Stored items
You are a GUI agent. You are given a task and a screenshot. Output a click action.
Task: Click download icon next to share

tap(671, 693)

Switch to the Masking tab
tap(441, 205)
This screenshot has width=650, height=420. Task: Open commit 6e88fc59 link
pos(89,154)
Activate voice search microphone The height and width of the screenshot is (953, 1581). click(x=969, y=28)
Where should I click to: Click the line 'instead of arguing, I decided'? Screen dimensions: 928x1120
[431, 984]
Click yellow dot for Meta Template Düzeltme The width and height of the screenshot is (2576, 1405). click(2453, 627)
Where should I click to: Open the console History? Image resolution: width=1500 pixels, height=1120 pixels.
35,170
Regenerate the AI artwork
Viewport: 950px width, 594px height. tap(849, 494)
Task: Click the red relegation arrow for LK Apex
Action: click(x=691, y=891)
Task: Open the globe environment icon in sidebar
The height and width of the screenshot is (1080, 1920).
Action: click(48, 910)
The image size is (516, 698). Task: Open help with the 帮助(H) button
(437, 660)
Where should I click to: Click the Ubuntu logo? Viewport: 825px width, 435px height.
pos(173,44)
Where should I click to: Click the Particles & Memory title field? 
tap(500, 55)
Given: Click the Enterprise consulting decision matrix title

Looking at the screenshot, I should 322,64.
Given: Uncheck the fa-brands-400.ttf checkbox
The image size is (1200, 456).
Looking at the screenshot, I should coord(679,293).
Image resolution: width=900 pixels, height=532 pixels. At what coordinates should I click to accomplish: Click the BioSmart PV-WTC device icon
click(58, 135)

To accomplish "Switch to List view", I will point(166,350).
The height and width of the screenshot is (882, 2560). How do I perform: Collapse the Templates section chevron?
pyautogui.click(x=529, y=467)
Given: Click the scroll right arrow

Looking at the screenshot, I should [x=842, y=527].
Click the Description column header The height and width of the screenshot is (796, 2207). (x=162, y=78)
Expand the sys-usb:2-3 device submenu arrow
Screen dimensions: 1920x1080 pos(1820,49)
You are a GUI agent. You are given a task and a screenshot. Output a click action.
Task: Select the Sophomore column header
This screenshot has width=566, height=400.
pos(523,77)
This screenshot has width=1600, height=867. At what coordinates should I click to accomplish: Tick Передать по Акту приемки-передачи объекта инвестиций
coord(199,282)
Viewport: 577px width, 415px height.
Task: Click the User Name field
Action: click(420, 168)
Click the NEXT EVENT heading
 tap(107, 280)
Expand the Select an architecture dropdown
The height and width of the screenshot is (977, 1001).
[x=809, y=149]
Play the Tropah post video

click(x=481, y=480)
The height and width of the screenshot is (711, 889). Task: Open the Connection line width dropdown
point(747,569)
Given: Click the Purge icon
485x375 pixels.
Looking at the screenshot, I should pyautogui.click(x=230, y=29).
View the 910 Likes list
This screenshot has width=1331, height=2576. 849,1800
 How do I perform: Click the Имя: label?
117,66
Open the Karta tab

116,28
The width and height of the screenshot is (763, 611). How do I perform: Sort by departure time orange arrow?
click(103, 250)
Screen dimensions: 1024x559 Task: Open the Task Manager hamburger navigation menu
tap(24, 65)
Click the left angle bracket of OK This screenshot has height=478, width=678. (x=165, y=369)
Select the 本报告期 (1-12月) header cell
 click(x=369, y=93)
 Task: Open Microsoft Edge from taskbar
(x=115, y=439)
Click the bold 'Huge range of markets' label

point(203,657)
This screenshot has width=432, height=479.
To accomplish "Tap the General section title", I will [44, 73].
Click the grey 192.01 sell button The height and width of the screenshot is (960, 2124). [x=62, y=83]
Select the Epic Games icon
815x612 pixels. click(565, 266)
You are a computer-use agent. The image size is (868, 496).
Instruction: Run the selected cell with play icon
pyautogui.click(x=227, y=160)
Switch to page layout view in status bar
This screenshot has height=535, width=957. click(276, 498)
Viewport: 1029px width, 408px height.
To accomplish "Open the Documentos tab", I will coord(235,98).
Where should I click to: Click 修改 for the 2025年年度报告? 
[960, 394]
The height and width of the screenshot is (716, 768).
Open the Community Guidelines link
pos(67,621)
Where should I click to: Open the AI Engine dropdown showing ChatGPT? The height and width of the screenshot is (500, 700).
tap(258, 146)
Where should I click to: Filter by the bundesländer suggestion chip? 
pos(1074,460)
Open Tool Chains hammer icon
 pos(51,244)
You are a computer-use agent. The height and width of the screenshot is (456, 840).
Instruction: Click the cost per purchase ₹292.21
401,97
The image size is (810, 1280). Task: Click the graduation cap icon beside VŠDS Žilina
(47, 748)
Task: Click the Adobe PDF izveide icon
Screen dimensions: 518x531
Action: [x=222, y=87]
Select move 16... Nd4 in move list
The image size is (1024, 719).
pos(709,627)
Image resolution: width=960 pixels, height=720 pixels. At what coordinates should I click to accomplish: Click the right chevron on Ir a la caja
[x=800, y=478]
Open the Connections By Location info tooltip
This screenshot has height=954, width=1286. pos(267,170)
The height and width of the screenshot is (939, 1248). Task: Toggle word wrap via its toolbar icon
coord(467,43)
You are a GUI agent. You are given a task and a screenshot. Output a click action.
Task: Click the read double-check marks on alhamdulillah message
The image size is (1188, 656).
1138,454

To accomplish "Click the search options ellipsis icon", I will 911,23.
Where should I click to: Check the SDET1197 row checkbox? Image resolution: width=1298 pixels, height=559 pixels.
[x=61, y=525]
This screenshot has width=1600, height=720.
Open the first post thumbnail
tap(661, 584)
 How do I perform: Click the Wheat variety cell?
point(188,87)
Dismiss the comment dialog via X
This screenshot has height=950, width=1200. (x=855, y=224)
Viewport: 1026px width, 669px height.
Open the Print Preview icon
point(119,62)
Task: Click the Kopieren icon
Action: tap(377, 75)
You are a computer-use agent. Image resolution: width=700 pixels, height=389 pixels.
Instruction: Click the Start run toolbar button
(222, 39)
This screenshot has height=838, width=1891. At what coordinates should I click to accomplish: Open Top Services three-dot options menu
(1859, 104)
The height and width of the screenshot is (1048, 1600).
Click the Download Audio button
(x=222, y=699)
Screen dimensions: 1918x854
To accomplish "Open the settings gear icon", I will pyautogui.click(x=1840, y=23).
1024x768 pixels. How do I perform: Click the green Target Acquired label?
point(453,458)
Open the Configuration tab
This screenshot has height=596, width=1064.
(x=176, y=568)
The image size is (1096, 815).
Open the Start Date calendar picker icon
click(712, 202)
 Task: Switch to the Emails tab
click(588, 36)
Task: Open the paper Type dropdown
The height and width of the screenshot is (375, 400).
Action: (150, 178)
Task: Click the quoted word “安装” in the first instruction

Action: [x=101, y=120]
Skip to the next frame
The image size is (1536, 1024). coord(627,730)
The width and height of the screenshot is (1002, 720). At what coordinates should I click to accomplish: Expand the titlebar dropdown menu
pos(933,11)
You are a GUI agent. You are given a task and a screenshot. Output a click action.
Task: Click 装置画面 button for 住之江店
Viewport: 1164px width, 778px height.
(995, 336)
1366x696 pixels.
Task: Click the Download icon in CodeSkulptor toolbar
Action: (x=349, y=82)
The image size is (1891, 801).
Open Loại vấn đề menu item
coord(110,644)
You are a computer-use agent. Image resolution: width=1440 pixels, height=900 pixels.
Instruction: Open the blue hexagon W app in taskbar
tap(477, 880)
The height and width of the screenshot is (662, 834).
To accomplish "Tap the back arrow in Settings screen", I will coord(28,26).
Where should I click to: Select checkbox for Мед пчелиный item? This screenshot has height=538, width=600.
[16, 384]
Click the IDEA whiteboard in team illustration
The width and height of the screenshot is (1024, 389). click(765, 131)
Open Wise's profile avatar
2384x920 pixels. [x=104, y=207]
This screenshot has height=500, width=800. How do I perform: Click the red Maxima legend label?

- Your goal
Within the records above, how many lines include the word "column"? Only the number is wanted.

- Completed task
2